Using SCALE-FACTOR 22
Tue Jul 14 15:42:51 CEST 2015
 ========================   JOB MAP   ========================

 Data for node: creek01 Num procs: 2
        Process OMPI jobid: [1404,1] Process rank: 0
        Process OMPI jobid: [1404,1] Process rank: 2

 Data for node: creek02 Num procs: 2
        Process OMPI jobid: [1404,1] Process rank: 1
        Process OMPI jobid: [1404,1] Process rank: 3

 =============================================================
row slices: 2, column slices: 2
graph_generation:               7.749108 s
Input list of edges genereted.
6.710886e+07 edge(s) generated in 8.499692s (7.895447 Medges/s on 4 processor(s))
Adjacency Matrix setup.
2.956432e+06 edge(s) removed, because they are duplicates or self loops.
1.283049e+08 unique edge(s) processed in 18.308235s (7.008041 Medges/s on 4 processor(s))
[../b40c/graph/bfs/csr_problem_2d.cuh, 697] CsrProblem cudaMalloc frontier_queues.d_values failed (CUDA error 2: out of memory)
[cuda/cuda_bfs.cu, 486] Reset error. (CUDA error 2: out of memory)
MPI_ABORT was invoked on rank 0 in communicator MPI_COMM_WORLD
with errorcode 1.

Troubleshooting

Problem: In the .out file of Slurm/ Sbatch execution I get the text:

S=C=A=N: Abort: No SCOREP instrumentation found in target ../cpu_2d/g500

Solution:

The instrumentation is activated for the runtime execution (i.e: the binary is being run prefixed with scalasca).

Disable it with:

$ export G500_ENABLE_RUNTIME_SCALASCA=no

Author

Computer Engineering Group - Ruprecht-Karls University of Heidelberg

LICENSE

Redistribution and use in source and binary forms, with or without modification, are permitted provided that the following conditions are met:

Redistributions of source code must retain the above copyright notice, this list of conditions and the following disclaimer.
Redistributions in binary form must reproduce the above copyright notice, this list of conditions and the following disclaimer in the documentation and/or other materials provided with the distribution.
Neither the name of <project> nor the names of its contributors may be used to endorse or promote products derived from this software without specific prior written permission.

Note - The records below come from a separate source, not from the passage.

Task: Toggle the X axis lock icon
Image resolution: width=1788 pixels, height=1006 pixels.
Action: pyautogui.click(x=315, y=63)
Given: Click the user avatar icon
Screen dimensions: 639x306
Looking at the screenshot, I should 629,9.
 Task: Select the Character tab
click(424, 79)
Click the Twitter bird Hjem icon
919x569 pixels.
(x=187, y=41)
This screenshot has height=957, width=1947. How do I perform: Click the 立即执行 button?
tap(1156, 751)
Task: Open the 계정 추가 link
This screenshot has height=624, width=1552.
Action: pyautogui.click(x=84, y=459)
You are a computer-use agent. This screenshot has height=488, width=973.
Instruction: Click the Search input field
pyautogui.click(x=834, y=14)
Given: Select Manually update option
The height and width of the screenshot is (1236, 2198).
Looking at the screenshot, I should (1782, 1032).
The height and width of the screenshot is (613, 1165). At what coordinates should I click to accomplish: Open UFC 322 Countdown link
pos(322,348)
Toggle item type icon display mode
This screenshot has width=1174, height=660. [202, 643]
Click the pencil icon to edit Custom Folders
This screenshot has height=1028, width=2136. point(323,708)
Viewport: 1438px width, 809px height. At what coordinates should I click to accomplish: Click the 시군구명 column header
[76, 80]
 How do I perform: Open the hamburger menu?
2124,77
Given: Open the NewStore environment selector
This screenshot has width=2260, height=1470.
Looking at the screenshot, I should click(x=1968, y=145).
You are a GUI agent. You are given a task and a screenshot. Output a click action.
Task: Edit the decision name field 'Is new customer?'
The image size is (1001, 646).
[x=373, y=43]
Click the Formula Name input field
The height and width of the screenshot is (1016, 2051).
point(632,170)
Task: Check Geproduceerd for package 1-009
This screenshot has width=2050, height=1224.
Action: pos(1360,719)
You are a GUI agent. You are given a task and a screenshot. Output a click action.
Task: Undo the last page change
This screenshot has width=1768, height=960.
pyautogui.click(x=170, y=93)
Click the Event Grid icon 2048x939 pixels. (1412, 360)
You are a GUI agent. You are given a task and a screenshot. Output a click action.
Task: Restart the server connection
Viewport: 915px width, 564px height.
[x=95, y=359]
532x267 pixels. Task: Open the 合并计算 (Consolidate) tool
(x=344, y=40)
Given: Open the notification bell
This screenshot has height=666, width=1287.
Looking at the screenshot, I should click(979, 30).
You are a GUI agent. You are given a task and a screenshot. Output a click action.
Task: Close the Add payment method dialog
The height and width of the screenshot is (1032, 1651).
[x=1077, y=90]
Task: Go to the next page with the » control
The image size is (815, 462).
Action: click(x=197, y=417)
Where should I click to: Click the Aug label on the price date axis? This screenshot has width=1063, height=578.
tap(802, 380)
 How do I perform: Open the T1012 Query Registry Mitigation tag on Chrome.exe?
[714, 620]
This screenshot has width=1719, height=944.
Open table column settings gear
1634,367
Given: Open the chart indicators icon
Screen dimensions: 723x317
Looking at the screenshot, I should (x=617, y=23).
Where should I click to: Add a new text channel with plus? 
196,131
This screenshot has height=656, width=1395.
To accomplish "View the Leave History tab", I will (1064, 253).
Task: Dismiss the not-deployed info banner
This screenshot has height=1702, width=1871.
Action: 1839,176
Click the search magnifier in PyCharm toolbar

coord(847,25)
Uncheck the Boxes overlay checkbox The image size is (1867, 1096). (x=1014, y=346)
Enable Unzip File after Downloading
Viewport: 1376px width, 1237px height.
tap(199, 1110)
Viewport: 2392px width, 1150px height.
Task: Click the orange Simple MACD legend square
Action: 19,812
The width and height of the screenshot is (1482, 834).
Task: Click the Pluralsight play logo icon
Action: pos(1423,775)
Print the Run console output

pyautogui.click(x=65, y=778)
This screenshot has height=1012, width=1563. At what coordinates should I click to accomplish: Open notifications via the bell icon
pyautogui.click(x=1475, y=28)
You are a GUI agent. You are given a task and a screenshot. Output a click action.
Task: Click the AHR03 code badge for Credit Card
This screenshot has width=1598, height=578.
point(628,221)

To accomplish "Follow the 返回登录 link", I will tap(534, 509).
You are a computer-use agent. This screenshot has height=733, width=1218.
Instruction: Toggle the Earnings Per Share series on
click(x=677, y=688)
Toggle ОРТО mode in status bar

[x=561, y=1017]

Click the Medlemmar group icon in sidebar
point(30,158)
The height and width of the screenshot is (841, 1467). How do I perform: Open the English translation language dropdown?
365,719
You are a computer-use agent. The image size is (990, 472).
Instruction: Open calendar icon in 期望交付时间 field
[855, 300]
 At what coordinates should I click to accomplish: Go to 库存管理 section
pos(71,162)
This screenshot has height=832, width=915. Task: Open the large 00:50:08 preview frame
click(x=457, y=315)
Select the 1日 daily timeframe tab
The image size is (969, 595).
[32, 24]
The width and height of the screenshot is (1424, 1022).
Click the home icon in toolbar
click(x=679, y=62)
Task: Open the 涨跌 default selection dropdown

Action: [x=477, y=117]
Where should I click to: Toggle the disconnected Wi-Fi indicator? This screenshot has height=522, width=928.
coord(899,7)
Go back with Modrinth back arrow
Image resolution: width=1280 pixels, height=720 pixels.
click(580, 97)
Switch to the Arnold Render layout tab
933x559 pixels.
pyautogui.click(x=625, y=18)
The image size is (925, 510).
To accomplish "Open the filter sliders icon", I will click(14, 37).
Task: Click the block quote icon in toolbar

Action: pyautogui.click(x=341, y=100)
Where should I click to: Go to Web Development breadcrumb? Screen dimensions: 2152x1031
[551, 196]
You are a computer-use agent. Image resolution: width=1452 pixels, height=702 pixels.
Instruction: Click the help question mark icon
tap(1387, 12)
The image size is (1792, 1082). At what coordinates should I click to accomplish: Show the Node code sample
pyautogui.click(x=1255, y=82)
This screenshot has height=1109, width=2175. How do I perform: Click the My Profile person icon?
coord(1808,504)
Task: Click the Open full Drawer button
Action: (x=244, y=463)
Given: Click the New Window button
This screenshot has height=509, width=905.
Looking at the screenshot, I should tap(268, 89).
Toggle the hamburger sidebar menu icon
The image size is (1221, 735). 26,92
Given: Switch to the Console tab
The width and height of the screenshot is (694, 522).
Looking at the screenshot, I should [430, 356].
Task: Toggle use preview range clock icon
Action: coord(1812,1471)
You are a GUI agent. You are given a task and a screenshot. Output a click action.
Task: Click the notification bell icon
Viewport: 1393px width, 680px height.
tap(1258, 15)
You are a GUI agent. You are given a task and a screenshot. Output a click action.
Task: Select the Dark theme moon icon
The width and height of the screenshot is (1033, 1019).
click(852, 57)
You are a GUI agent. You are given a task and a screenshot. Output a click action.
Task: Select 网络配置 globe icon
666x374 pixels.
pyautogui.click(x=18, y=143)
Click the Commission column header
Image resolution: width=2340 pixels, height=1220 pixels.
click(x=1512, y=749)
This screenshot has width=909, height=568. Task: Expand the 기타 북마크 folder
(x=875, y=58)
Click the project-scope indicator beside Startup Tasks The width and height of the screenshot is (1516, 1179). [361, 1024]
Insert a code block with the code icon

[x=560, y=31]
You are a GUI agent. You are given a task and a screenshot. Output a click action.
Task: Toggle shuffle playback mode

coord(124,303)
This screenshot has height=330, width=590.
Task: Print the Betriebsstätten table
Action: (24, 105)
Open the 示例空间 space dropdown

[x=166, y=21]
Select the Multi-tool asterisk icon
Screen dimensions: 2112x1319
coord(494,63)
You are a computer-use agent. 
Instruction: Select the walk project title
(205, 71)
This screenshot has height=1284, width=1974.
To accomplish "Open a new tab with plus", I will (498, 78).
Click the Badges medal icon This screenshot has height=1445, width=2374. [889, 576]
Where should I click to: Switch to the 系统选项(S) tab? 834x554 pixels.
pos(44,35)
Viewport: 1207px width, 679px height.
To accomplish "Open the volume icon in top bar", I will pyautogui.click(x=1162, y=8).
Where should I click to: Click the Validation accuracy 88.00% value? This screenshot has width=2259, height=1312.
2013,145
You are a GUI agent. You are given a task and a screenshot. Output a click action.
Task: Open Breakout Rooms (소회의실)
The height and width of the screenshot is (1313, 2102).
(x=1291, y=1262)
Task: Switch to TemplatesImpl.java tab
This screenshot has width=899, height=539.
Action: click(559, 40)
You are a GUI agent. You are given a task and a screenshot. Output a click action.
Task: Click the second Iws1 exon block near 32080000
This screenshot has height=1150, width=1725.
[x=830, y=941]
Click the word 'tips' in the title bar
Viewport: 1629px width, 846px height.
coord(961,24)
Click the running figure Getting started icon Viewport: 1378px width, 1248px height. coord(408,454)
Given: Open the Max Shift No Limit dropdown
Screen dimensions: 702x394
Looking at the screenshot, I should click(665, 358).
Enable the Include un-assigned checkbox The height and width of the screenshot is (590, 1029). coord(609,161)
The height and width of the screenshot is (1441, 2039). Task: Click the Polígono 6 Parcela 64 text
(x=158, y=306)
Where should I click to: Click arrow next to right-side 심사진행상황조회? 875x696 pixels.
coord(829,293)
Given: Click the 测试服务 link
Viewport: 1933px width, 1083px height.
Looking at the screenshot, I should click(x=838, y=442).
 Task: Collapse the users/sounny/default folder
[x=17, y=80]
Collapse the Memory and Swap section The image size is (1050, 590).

THIS SOFTWARE IS PROVIDED BY THE COPYRIGHT HOLDERS AND CONTRIBUTORS "AS IS” AND ANY EXPRESS OR IMPLIED WARRANTIES, INCLUDING, BUT NOT LIMITED TO, THE IMPLIED WARRANTIES OF MERCHANTABILITY AND FITNESS FOR A PARTICULAR PURPOSE ARE

DISCLAIMED. IN NO EVENT SHALL THE COPYRIGHT HOLDER OR CONTRIBUTORS BE LIABLE FOR ANY DIRECT, INDIRECT, INCIDENTAL, SPECIAL, EXEMPLARY, OR CONSEQUENTIAL DAMAGES (INCLUDING, BUT NOT LIMITED TO, PROCUREMENT OF SUBSTITUTE GOODS OR SERVICES; LOSS OF USE, DATA, OR PROFITS; OR BUSINESS INTERRUPTION) HOWEVER CAUSED AND ON ANY THEORY OF LIABILITY, WHETHER IN CONTRACT, STRICT LIABILITY, OR TORT (INCLUDING NEGLIGENCE OR OTHERWISE) ARISING IN ANY WAY OUT OF THE USE OF THIS SOFTWARE, EVEN IF ADVISED OF THE POSSIBILITY OF SUCH DAMAGE.